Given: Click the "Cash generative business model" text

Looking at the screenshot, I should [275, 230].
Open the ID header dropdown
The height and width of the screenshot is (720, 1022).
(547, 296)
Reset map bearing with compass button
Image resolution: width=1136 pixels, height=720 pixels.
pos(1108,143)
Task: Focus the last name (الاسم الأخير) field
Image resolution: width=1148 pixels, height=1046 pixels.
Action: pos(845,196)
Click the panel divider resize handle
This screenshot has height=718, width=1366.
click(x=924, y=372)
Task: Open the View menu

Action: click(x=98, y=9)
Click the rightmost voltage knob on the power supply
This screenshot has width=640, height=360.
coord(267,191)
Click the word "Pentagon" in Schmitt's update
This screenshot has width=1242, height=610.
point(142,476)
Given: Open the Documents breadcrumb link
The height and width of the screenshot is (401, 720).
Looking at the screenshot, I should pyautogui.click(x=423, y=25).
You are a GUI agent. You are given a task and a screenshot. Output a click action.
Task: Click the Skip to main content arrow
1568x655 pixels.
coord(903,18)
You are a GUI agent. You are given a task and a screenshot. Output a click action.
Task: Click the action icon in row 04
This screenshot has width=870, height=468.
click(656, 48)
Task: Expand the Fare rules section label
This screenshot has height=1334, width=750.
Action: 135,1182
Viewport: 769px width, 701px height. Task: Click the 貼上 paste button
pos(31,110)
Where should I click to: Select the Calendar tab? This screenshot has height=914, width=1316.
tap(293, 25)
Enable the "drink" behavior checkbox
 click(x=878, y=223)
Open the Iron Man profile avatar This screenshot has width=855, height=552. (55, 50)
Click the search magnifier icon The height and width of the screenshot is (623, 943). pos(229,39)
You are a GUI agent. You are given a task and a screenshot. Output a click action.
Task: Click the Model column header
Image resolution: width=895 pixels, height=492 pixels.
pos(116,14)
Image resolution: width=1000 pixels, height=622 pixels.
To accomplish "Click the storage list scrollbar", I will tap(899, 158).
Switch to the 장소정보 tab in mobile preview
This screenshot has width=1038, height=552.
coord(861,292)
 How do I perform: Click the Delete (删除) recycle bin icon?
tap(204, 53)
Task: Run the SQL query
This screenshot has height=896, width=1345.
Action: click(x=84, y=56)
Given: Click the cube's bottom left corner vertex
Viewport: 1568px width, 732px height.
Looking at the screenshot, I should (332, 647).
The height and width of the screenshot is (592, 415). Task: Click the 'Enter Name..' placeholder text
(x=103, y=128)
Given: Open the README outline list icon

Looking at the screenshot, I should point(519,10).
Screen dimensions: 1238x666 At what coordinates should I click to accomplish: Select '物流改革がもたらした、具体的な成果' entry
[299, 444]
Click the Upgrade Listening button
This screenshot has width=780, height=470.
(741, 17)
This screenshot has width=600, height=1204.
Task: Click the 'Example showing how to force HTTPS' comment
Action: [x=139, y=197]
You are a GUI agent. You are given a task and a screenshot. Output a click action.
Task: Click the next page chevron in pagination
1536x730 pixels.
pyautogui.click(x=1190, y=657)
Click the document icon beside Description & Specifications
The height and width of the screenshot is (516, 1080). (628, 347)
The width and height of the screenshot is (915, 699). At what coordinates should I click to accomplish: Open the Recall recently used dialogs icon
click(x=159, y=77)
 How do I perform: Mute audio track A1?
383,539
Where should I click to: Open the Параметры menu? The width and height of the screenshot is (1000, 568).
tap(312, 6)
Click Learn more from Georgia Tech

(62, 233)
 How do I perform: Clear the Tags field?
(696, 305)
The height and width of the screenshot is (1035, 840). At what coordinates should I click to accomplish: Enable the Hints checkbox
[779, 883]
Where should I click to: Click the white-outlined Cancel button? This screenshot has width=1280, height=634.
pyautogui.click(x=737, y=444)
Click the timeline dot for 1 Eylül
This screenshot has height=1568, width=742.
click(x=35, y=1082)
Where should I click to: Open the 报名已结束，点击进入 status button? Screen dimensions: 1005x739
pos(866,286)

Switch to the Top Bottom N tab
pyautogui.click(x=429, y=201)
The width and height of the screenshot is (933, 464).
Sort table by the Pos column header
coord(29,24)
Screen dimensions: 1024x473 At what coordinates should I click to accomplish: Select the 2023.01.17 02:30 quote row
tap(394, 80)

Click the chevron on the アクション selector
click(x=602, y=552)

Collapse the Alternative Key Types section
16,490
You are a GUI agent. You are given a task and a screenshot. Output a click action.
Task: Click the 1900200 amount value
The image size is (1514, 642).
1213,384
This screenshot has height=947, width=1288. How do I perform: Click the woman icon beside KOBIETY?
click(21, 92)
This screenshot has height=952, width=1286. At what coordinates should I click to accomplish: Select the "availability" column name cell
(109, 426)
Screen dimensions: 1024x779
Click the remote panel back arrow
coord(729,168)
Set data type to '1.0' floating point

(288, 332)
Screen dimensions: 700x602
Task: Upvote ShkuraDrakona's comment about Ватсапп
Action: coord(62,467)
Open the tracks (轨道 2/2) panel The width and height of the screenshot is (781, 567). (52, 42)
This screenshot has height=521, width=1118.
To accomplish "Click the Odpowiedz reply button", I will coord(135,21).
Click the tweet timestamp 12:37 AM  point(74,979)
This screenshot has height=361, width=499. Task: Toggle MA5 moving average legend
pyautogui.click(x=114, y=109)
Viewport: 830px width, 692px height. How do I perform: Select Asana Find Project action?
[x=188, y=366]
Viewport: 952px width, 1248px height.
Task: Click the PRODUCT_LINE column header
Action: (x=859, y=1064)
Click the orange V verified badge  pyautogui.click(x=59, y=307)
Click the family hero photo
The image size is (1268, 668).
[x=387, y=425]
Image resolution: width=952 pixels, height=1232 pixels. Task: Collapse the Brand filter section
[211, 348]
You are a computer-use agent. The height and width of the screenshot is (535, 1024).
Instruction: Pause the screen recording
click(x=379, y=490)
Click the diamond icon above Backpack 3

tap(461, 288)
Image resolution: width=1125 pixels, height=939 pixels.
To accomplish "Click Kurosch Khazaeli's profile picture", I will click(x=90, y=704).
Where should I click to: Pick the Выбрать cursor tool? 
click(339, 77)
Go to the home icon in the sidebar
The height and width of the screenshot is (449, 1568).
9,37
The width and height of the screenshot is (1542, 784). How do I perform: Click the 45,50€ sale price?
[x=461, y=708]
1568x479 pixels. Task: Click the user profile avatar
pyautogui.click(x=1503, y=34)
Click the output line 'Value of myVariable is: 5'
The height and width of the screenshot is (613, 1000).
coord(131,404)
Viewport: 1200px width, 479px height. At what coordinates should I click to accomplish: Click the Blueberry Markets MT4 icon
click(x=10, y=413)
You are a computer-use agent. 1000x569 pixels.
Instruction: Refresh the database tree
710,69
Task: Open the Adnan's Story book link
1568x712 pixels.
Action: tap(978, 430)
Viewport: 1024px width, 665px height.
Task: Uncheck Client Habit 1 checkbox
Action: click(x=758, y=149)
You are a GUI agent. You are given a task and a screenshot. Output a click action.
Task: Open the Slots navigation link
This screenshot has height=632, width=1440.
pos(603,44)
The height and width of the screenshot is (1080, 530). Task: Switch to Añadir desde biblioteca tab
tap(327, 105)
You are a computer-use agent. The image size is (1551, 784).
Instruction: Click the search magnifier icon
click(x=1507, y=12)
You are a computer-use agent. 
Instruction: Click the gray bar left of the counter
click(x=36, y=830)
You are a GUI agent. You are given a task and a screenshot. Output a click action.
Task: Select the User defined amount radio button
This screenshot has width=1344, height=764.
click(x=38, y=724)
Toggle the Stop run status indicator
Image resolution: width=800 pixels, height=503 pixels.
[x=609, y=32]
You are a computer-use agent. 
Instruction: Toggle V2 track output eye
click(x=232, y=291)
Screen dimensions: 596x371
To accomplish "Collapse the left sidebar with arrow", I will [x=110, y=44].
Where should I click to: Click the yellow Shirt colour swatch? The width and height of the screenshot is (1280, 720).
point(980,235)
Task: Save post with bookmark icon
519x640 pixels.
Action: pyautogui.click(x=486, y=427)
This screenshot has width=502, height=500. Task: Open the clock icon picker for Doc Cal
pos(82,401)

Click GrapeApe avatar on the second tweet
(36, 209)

-.-.-

■ Required action:
Above are the records; print exactly the lines from the line with "Where should I click to: Pick" to the line with "Task: Open the Adnan's Story book link", including both, and nothing else.

■ Worked solution:
Where should I click to: Pick the Выбрать cursor tool? 
click(339, 77)
Go to the home icon in the sidebar
The height and width of the screenshot is (449, 1568).
9,37
The width and height of the screenshot is (1542, 784). How do I perform: Click the 45,50€ sale price?
[x=461, y=708]
1568x479 pixels. Task: Click the user profile avatar
pyautogui.click(x=1503, y=34)
Click the output line 'Value of myVariable is: 5'
The height and width of the screenshot is (613, 1000).
coord(131,404)
Viewport: 1200px width, 479px height. At what coordinates should I click to accomplish: Click the Blueberry Markets MT4 icon
click(x=10, y=413)
You are a computer-use agent. 1000x569 pixels.
Instruction: Refresh the database tree
710,69
Task: Open the Adnan's Story book link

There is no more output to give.